Nun wurde Nawalny verhaftet, da ihm vorgeworfen wird, Bewährungsauflagen in einem früheren Strafverfahren nicht erfüllt zu haben. Er verwies stets darauf, dass er sich in Deutschland von dem Anschlag erhole und sich deshalb nicht persönlich bei den Behörden in Moskau habe melden können. Russlands Strafvollzugsbehörde hatte ihn dennoch zur Fahndung ausgeschrieben.
Nawalny: Kampf gegen "System Putin" geht nur in Russland
Alexej Nawalny hatte immer wieder betont, den politischen Kampf gegen das "System Putin" nur in Russland selbst fortsetzen zu können – trotz der Gefahr, ins Gefängnis zu kommen oder getötet zu werden. Kremlkritiker werden immer wieder Opfer von Anschlägen. 2015 wurde der frühere Vize-Regierungschef Boris Nemzow in Kremlnähe erschossen. Nawalny drohen in Russland mehrere Strafverfahren, die als politisch motiviert in der Kritik stehen.
Zahlreiche Kommentatoren bezeichneten Nawalnys Entscheidung, nach Russland zurückzukehren, als mutig – und als politischen Sieg. "Dass Nawalny auch vor dem schlimmstmöglichen Szenario keine Angst hat, zerstört das ganze Spiel des Kreml", schrieb die Politologin Tatjana Stanowaja.
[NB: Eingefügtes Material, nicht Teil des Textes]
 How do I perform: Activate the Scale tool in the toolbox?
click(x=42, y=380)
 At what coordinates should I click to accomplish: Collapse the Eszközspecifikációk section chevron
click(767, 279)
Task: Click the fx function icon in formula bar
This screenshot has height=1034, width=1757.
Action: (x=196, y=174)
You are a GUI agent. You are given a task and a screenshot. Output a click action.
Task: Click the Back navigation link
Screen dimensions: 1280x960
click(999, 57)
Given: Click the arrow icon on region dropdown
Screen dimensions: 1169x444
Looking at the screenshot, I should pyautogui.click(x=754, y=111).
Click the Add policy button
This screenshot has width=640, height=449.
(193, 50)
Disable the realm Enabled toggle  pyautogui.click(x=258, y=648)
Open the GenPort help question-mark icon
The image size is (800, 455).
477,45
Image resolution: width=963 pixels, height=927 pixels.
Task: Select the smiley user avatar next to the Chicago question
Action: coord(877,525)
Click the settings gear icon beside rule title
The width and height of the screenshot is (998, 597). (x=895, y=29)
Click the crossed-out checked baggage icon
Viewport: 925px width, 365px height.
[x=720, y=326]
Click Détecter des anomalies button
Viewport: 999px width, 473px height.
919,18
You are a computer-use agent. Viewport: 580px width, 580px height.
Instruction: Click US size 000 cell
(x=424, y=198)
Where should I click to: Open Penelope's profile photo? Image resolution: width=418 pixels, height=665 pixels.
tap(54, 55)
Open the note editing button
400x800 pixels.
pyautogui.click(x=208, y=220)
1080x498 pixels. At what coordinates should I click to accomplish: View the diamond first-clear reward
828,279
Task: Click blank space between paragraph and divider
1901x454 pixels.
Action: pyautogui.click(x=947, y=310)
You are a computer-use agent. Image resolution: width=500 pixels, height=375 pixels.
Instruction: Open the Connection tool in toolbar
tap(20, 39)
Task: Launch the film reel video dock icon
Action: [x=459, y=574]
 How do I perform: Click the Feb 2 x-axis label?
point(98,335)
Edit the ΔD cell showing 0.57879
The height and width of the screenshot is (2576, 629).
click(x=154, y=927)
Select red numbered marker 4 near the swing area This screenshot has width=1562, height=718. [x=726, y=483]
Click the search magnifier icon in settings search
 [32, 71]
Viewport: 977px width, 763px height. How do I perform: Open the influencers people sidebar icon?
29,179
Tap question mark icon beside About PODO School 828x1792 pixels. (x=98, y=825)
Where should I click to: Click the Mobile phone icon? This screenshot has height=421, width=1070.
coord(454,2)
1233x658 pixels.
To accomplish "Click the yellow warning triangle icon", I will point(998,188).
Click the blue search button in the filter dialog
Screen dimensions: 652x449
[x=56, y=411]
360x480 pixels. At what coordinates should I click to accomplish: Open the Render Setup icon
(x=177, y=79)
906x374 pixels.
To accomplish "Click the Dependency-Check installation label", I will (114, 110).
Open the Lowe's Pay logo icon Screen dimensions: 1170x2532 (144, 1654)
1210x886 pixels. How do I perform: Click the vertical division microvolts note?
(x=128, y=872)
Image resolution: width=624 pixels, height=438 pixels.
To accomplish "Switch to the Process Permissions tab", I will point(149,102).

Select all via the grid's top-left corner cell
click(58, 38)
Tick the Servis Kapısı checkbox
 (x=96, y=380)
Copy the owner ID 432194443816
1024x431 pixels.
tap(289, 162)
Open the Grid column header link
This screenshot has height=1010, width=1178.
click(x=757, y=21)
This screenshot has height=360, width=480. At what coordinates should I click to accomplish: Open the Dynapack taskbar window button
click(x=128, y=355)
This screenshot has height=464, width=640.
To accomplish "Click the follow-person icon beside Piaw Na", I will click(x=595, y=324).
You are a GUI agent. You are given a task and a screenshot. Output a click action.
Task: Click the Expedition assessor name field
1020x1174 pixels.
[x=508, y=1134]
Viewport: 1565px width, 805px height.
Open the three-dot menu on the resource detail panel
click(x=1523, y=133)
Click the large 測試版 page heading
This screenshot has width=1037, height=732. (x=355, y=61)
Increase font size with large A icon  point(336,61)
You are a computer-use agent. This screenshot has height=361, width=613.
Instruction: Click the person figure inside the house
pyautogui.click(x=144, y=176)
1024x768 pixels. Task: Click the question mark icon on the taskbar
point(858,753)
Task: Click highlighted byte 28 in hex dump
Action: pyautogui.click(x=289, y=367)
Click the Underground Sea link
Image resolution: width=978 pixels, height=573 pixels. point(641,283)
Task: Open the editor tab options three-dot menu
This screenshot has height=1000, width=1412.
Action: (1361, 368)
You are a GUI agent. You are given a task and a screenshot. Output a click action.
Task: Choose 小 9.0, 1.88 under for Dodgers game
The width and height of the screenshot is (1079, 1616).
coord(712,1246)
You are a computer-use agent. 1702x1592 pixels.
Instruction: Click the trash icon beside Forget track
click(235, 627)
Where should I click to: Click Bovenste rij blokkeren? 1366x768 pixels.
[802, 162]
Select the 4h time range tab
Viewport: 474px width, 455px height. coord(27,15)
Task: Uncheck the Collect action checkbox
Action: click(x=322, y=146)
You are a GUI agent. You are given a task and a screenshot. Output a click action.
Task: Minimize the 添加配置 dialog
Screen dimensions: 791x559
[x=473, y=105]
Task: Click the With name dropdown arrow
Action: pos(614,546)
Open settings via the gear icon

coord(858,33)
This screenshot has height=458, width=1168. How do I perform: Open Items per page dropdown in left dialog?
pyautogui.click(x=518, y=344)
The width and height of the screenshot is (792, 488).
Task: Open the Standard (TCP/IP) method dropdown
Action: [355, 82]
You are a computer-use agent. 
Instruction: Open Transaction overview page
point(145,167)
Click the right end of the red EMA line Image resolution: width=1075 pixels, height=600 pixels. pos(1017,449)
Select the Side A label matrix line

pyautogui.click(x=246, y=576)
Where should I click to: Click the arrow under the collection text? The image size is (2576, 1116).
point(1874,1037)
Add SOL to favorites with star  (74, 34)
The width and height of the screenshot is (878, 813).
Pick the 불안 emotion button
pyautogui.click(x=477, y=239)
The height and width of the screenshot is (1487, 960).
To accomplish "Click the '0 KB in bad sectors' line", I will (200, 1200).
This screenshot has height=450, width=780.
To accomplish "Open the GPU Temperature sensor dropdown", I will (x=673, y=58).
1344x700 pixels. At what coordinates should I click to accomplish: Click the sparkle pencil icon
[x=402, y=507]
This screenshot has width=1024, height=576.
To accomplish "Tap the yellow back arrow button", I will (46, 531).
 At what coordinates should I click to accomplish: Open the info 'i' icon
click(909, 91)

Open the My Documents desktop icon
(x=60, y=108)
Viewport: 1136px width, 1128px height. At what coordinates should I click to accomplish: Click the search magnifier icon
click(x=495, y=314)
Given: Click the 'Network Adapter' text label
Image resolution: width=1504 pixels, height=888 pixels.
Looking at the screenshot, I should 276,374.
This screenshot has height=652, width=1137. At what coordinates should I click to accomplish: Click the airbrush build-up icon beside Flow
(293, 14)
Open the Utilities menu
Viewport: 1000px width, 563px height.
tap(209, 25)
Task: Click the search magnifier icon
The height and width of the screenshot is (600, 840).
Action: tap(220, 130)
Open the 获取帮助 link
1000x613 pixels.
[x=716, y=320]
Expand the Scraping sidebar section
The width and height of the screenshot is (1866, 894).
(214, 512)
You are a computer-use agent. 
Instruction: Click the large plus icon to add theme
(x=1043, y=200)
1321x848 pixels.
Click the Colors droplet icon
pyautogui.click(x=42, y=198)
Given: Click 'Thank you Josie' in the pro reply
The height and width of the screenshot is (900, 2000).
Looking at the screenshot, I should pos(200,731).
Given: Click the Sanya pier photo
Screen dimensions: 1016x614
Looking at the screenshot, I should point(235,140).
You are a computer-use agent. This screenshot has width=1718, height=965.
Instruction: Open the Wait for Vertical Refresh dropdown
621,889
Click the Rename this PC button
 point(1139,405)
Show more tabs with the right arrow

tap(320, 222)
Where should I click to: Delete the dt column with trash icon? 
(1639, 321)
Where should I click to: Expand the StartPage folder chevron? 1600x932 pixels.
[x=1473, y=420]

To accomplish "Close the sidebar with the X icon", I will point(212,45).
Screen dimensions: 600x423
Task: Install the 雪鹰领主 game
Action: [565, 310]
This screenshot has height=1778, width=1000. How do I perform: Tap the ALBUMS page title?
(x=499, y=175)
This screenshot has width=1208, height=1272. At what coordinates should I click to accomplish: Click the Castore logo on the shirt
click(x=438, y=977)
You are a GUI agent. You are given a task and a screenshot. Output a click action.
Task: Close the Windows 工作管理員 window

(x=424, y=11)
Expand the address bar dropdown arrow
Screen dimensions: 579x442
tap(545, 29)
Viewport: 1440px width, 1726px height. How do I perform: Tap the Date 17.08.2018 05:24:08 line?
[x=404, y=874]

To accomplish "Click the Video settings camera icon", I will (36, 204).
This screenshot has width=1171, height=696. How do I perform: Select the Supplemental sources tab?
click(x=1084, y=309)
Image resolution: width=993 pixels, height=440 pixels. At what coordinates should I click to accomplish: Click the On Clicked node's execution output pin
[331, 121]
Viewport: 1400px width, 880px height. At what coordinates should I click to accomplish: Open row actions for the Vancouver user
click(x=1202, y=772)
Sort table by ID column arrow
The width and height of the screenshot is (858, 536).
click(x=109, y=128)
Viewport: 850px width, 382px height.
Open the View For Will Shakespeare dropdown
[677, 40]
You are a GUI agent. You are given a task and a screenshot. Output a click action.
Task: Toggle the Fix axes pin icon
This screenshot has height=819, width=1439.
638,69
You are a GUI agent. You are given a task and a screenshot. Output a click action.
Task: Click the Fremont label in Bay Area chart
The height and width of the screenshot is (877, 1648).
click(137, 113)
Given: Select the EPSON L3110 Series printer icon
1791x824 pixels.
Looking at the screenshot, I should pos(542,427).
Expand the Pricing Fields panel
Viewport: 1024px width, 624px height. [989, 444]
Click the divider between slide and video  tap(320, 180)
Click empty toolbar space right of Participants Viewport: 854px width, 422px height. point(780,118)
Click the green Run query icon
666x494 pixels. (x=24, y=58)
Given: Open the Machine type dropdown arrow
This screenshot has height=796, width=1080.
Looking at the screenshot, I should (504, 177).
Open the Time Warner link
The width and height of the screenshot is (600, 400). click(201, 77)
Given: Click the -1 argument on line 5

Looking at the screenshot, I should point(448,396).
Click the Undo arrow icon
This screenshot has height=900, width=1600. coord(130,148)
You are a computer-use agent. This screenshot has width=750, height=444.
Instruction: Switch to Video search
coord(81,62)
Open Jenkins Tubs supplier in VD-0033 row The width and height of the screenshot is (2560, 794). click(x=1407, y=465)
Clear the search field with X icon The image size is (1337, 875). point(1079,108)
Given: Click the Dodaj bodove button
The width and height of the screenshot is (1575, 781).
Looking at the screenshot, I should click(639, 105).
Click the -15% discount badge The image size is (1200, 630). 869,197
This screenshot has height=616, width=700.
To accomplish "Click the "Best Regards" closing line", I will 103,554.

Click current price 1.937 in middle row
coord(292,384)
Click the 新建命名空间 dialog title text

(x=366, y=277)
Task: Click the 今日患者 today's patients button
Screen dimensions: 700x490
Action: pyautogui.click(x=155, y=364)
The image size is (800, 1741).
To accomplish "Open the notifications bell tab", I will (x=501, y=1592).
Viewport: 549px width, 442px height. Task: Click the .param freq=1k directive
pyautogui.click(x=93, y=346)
Im Herbst ist in Russland Parlamentswahl, bei der der Oppositionspolitiker das Machtmonopol der Kremlpartei Geeintes Russland brechen will.
Russlands bekanntester Oppositioneller war nach dem Anschlag am 20. August auf einem Inlandsflug nach Moskau zusammengebrochen. Nach einer Notlandung in der sibirischen Stadt Omsk wurde er zunächst von russischen Ärzten behandelt und dann am 22. August in die Berliner Universitätsklinik Charité gebracht. Nach seiner Entlassung aus der Klinik blieb Nawalny wegen einer Reha-Maßnahme in Deutschland.